Il est assez rare d’avoir sous la main un document stipulant noir sur blanc la décision d’exterminer tout ou partie de son peuple.

C’est pourtant ce qui se passe actuellement au Laos, où des documents officiels, signés de la famille princière elle-même, dont le prince Souphanouvong, membre du Politburo, famille de celui-là même qui avait organisé le soulèvement contre les colons français, mentionne « lLes Meos (Hmongs) sont indésirables, et le gouvernement de la R.D.P.L (République démocratique populaire du Laos) entame cette « stratégie secrète sans que la communauté internationale puisse se douter de quoi que ce soit ».

L’histoire nationale du Laos est complexe. Annexé par le Siam, protectorat de l’Empire britannique, le Laos est également une ancienne colonie française. Après son indépendance, le Laos est tombé dans l’ingérence et l’impérialisme américain. Aujourd’hui, le gouvernement laotien, libre, entend faire ce que bon lui semble, quitte à bafouer les droits de l’homme les plus élémentaires, au mépris des conventions établies.

Aujourd’hui, un peuple est en danger de mort imminente. Les Hmongs, peuple de montagne ont en leur temps aidé l’armée française contre l’occupant, puis les Américains lors de la guerre du Vietnam. Trente ans ont passé, mais gare à ceux restés coincés au milieu de la jungle laotienne, qui n’ont pas eu le temps de s’enfuir avec les soldats américains ou français. Depuis près d’un demi siècle, ils sont prisonniers de cette jungle, à la merci de l’armée laotienne, pourchassés, torturés, et bientôt morts, de faim, à petit feu. Ils n’ont plus où aller, ils n’ont plus à manger. Ils sont seuls au monde. N’étaient les journalistes, qui parviennent par miracle jusqu’aux quelques miraculés encore en vie grâce aux racines de la canopée, ils n’ont pour tout autre compagnon que l’armée qui les traque jour et nuit, les obligeant à bouger sans arrêt. Les cours d’eau sont toxiques, semer et planter est impossible du fait de leurs déplacements incessants pour rester en vie.

Tâche 1 - D'après le texte de la page, qui les Hmongs ont-ils aidé lors de la guerre du Vietnam ?
Tâche 2 - Pouvez-vous reprendre le passage du texte de la page qui s'ouvre sur les mots « L’histoire nationale du » et se termine par « des conventions établies. », en changeant « ancienne colonie française » en « ancienne possession française » ?
Tâche 3 -
Les affirmations suivantes s'accordent-elles avec le texte de la page ? Pour chacune, répondez par oui ou par non en citant les mots décisifs du texte.
(a) Le Laos est une ancienne colonie française.
(b) Les Hmongs peuvent semer et planter sans difficulté.
(c) Les cours d'eau de la jungle sont sains.

Entrées affichées -
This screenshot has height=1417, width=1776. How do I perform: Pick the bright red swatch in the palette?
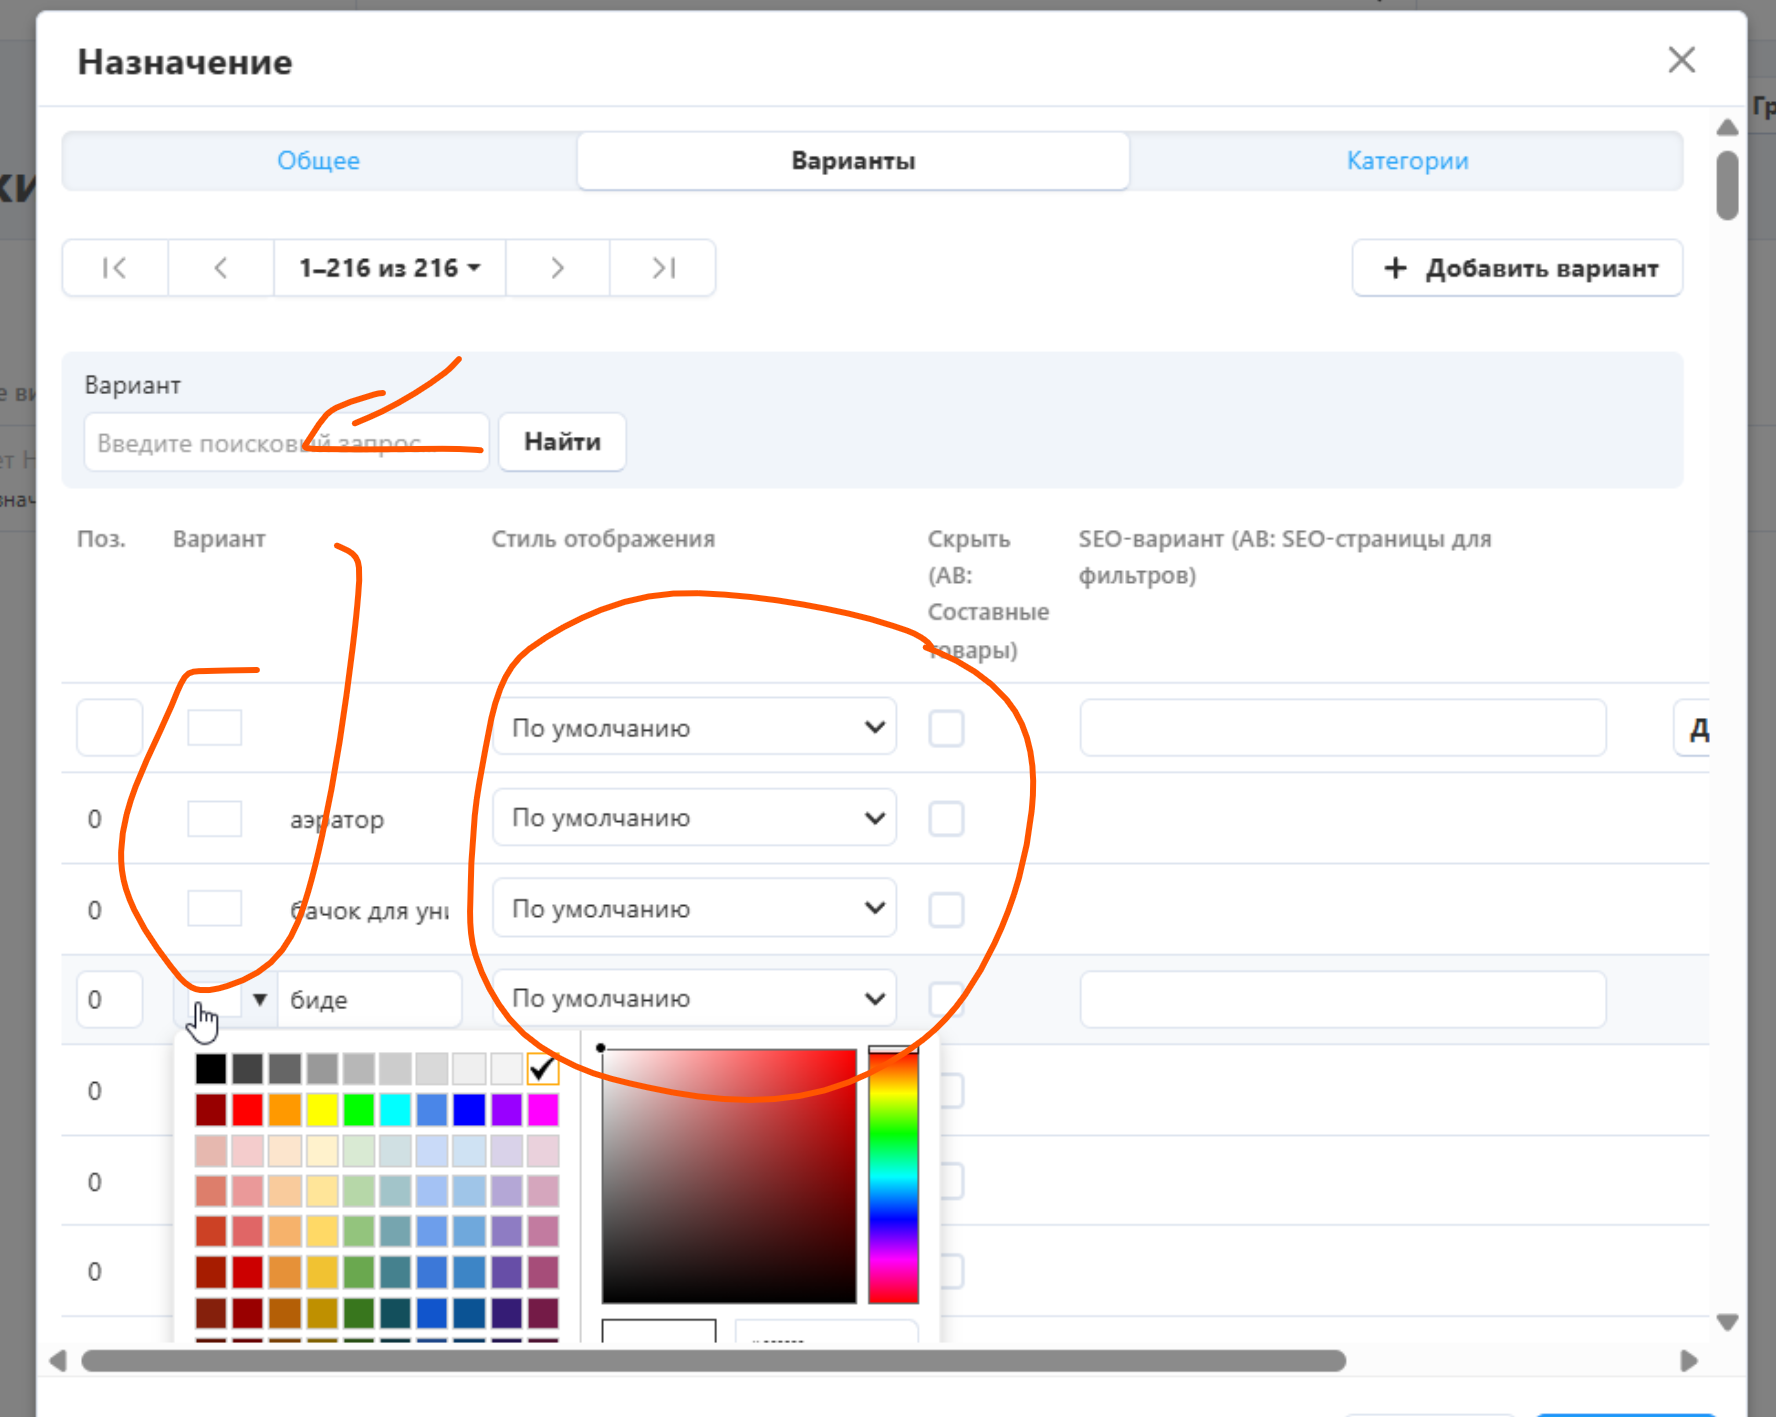pyautogui.click(x=247, y=1110)
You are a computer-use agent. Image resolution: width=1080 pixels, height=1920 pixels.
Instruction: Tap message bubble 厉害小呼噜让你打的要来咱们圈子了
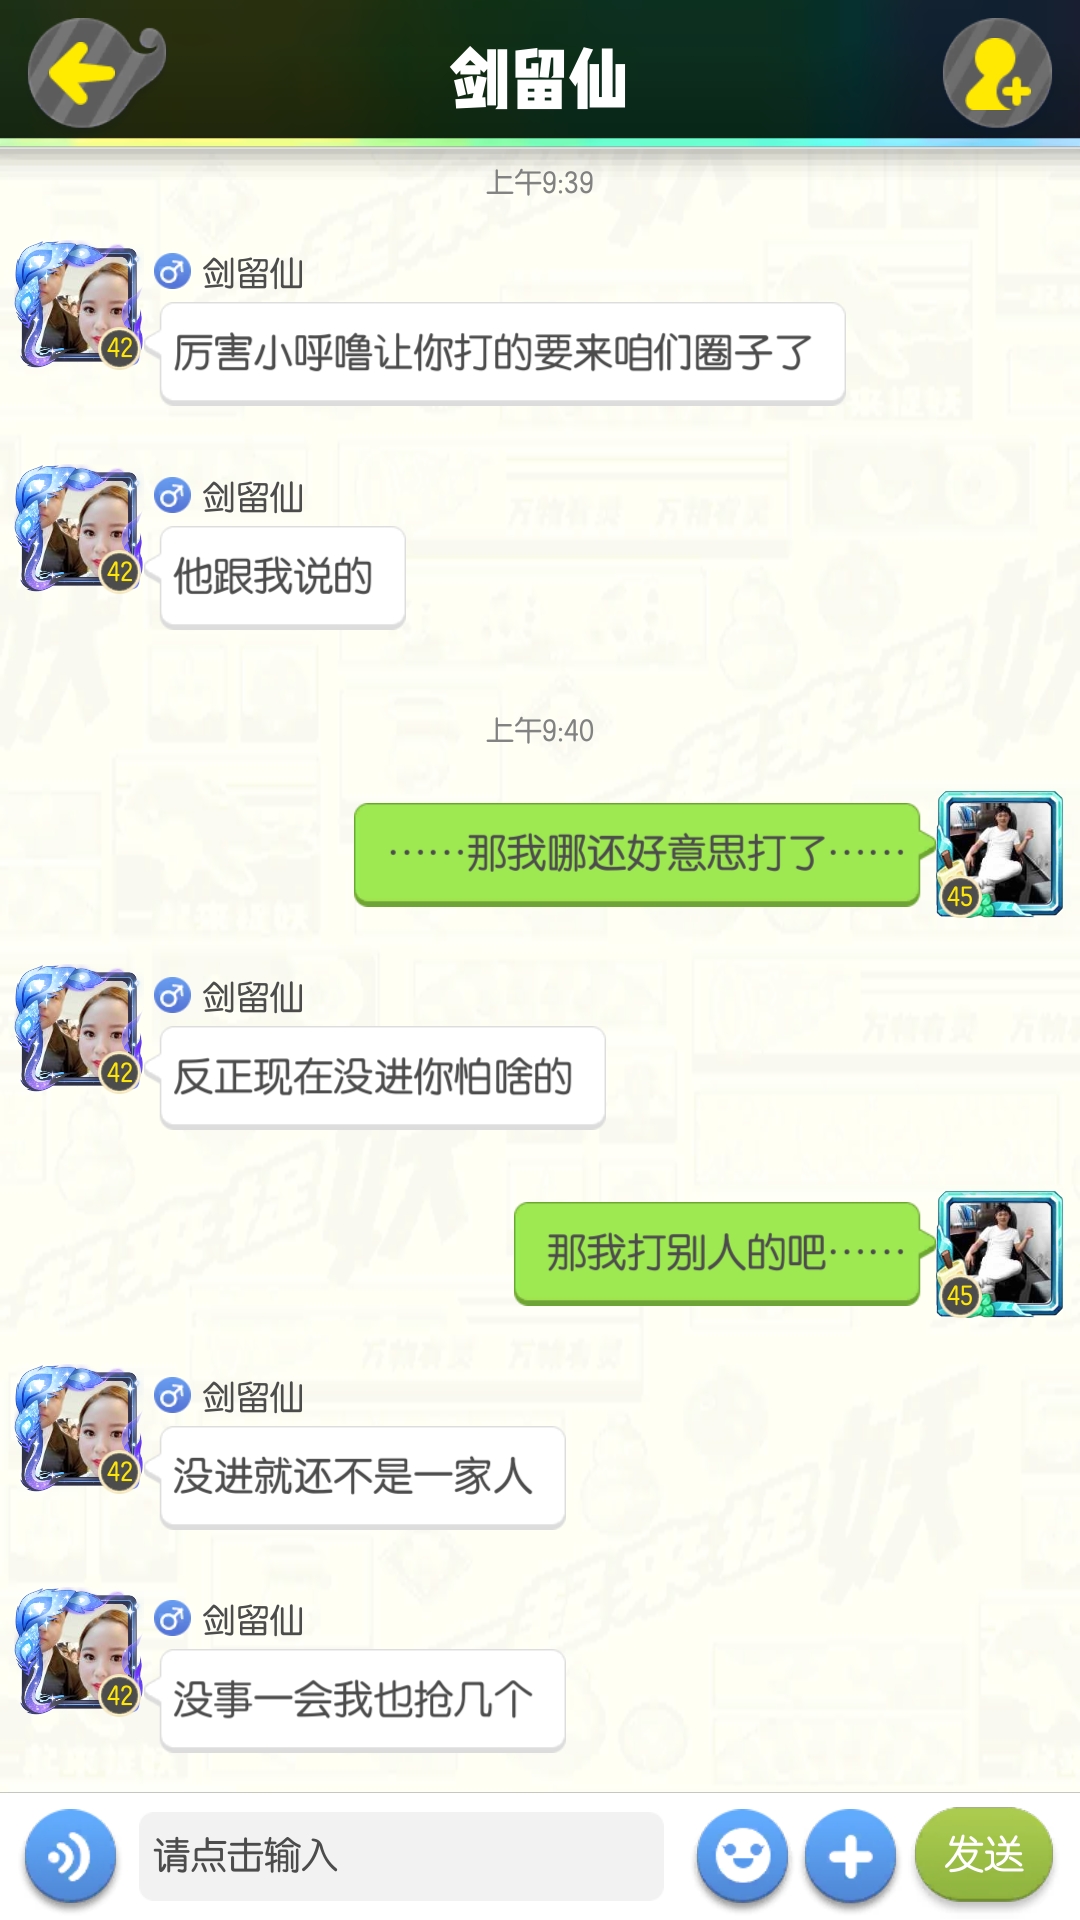pos(503,353)
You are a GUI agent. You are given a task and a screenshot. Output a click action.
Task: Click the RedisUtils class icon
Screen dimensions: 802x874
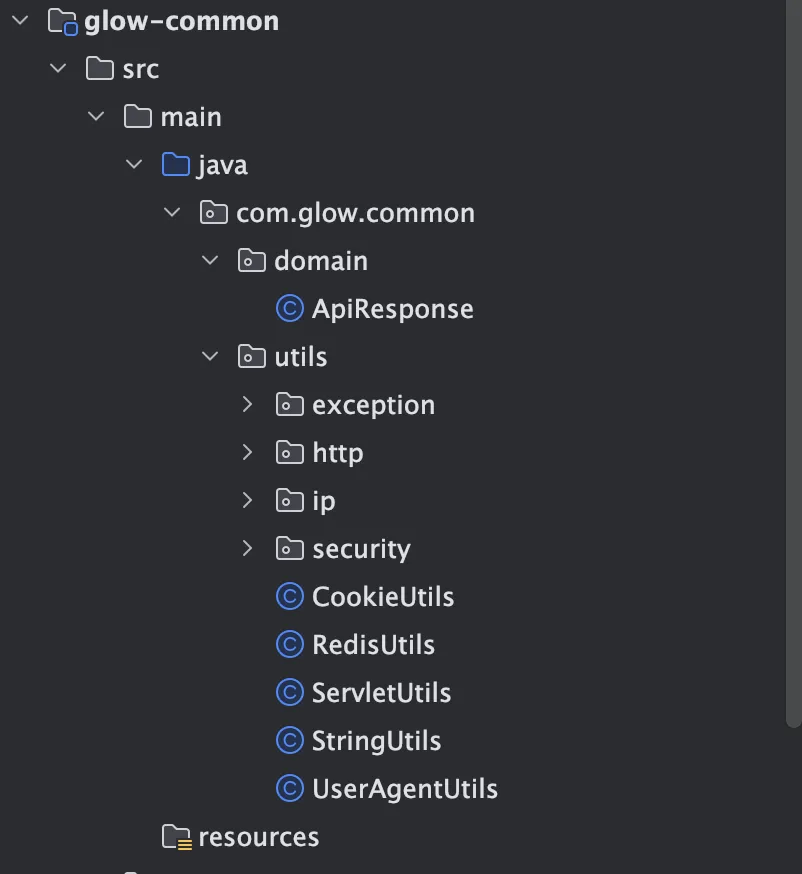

Réponse rédigée 1 - Les Américains.

Réponse rédigée 2 -
L’histoire nationale du Laos est complexe. Annexé par le Siam, protectorat de l’Empire britannique, le Laos est également une ancienne possession française. Après son indépendance, le Laos est tombé dans l’ingérence et l’impérialisme américain. Aujourd’hui, le gouvernement laotien, libre, entend faire ce que bon lui semble, quitte à bafouer les droits de l’homme les plus élémentaires, au mépris des conventions établies.

Réponse rédigée 3 -
(a) Oui : « le Laos est également une ancienne colonie française ».
(b) Non : « semer et planter est impossible du fait de leurs déplacements incessants pour rester en vie ».
(c) Non : « Les cours d’eau sont toxiques ».